カーボンゼロを目指すJERAの不思議 新エネの旗手なのか、化石燃料の隠れ蓑なのか

 気になって仕方がない会社があります。JERA(ジェラ)です。至る所で「JERA』を目にします。

 まずテレビの広告頻度に驚きます。再生可能エネルギーやアンモニアなど駆使した最新のエネルギー技術を前面に出して「絶対」を繰り返しながら「発電の常識を変えてみせる」と強調します。「燃やしてもCO2が出ない火を作る」「この星がいつまでも美しあるために」などのフレーズが続くテレビ広告を眺めていると、「カーボンニュートラルの時代が到来するのだから、当然の取り組み」とばかりに誰も異論を挟む余地がありません。広告素材や編集を見ていると、制作費をかなり注ぎ込んでおり、制作陣はかなり巧みで優秀な人材を集めています。

広告がテレビ、映画と至る所に

 若者がスマホでコンテンツを視聴し、テレビ広告の訴求力が問題視されている時代です。こんなに広告費を投じる会社があるんだと感心していたら、ゴジラの映画を上映するTOHOへ行ったら、そこにも「JERA」が登場しました。テレビ広告に驚いていたら、映画の劇場まで追いかけられた気分です。JERAのホームページを見ると、指定した動画を見ると日曜日の映画の割引クーポン300円分を応募者全員にプレゼントするとあります。突然、目の前に現れる。なんかゴジラに似た恐ろしさを覚えます。

JERAがスポンサーに

 スポーツのスポンサーとしても存在感が増しています。プロ野球をテレビで見ていると、選手と審判の後ろのボードに「JERA」と描かれていました。セ・リーグのクライマックシリーズは「2023 JERA クライマックスシリーズ セ」の名称で開催されました。

巧みなメディア戦略に感服

 メディア戦略が巧妙です。幅広い層に訴求できるテレビ、映画、スポーツを使い、簡潔に自らの企業イメージを植え付ける一方、自社のホームページではかなり詳しく、最新のエネルギー技術を説明します。どちらもJERAは「CO2が出ない火をつくる」と強く印象付け、カーボンニュートラル時代に相応しいエネルギー会社の誕生を宣伝しています。

News Picksとコンテンツも

 経済情報のデジタルメディアとして高い人気が集める「News Picks」ともコンテンツを制作しています。福島第一原発事故以降、電力会社に対する信用は地に堕ちています。若い層を中心に利用が多いNews Picksと一緒にこれから取り組むエネルギー戦略をわかりやすく説明し、訴求する狙いのようです。そのコンテンツをNews Picksのブランドを冠したまま、JERAのホームページに掲載しているのも驚きです。

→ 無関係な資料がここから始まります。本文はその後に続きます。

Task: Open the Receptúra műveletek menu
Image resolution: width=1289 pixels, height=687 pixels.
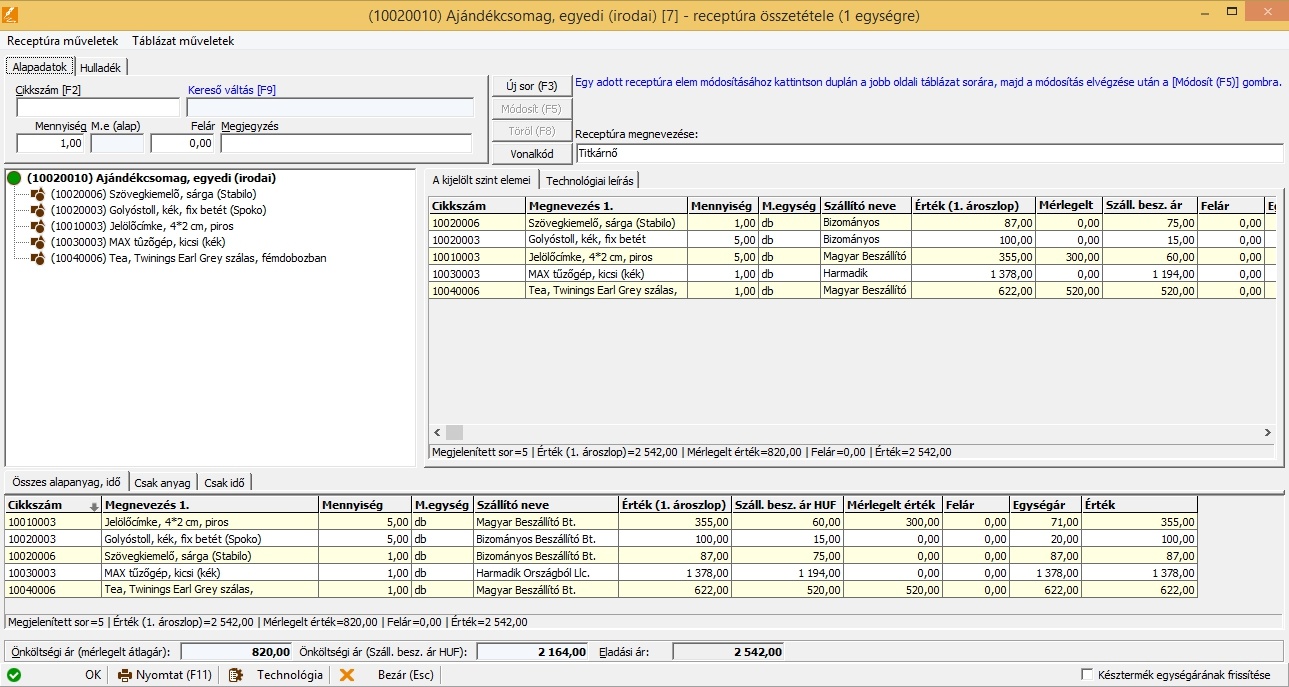Action: (x=62, y=41)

 テレビ、映画、デジタルとメディアを巧みに組み合わせて訴求する層に合わせてコンテンツを仕上げる。しかも、JERAの洗練されたホームページの品質は日本企業のどこよりも上回るのではないでしょうか。コンテンツの内容はもちろん、動画、イラストなどふんだんに使い、見出しも磨きがかかっており、おしゃれ。躍動感が溢れた画面構成と展開は、東電や中部電などの企業イメージから大きくかけ離れています。電力会社で育った人材では不可能なメディア戦略です。かなり優秀な広告スタッフが控えているのは確実です。

東電と中部電が「新しい時代」を目指す

 JERAは2015年、東京電力と中部電力が折半出資で設立したエネルギー会社です。東電と中部電の火力関連の事業を統合し、設備を集約しています。日本の火力発電量の過半を占め、世界からの燃料の調達、電力の販売などで頭抜けた存在です。日本が率先して開発したLNG(液化天然ガス)の取り扱い量はもちろん、世界最大級。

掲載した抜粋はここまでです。